→ **WHAT IS EXPECTED**
Reply with one number, the count of lines below that contain the string "screenshot".

Start of INFORMATION PROVIDED

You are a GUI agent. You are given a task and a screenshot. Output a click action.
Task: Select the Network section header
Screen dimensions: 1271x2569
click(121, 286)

End of INFORMATION PROVIDED
Start of INFORMATION PROVIDED

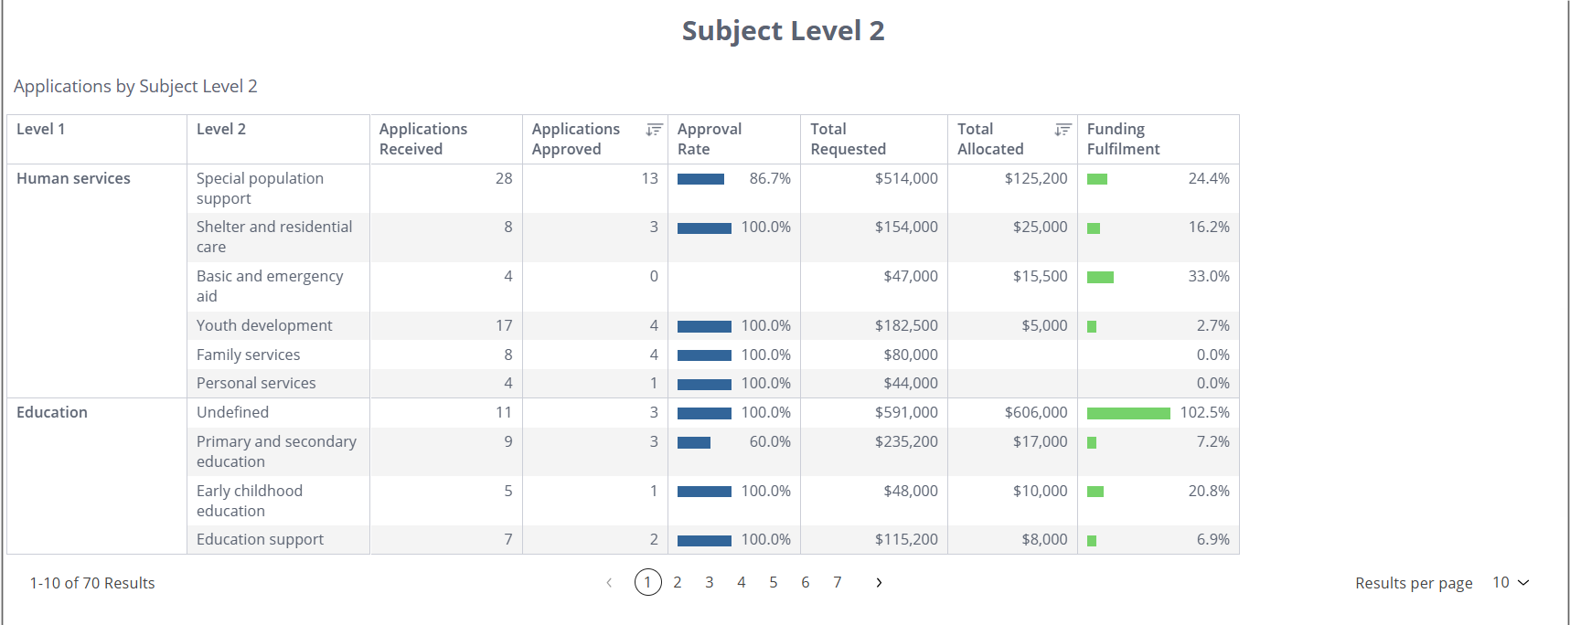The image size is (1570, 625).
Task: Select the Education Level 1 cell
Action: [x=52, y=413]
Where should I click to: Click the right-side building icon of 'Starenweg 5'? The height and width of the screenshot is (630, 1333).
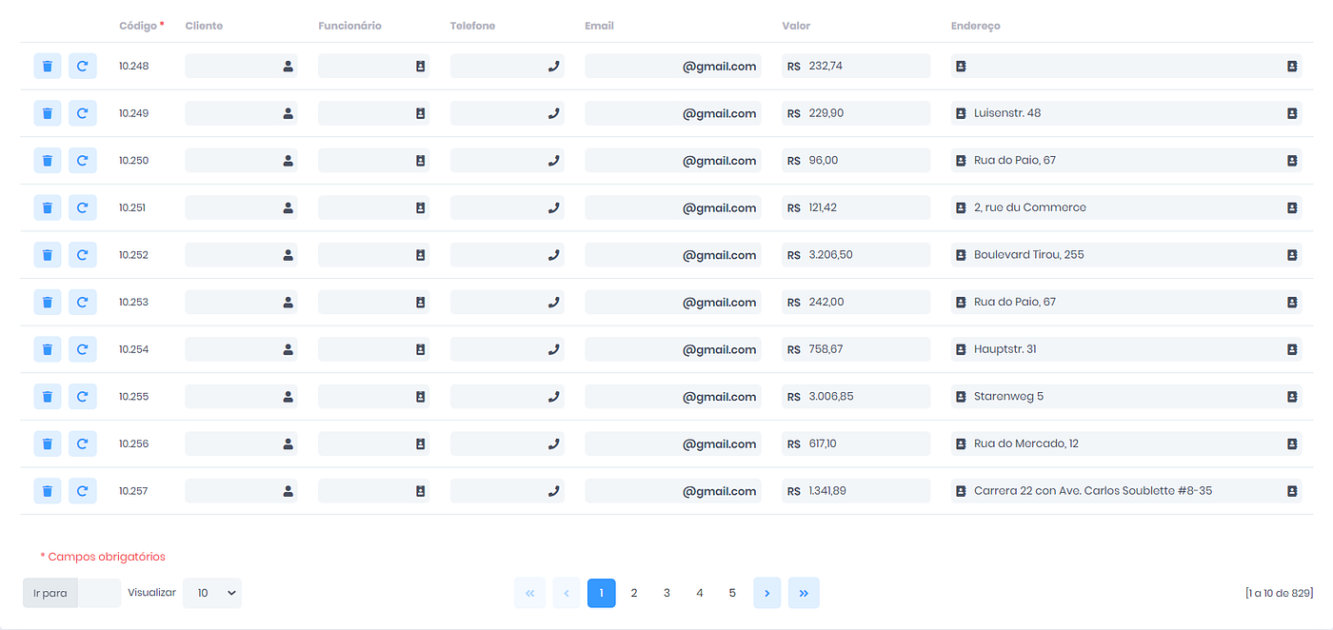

End of INFORMATION PROVIDED

→ **OUTPUT OF THE EXERCISE**
2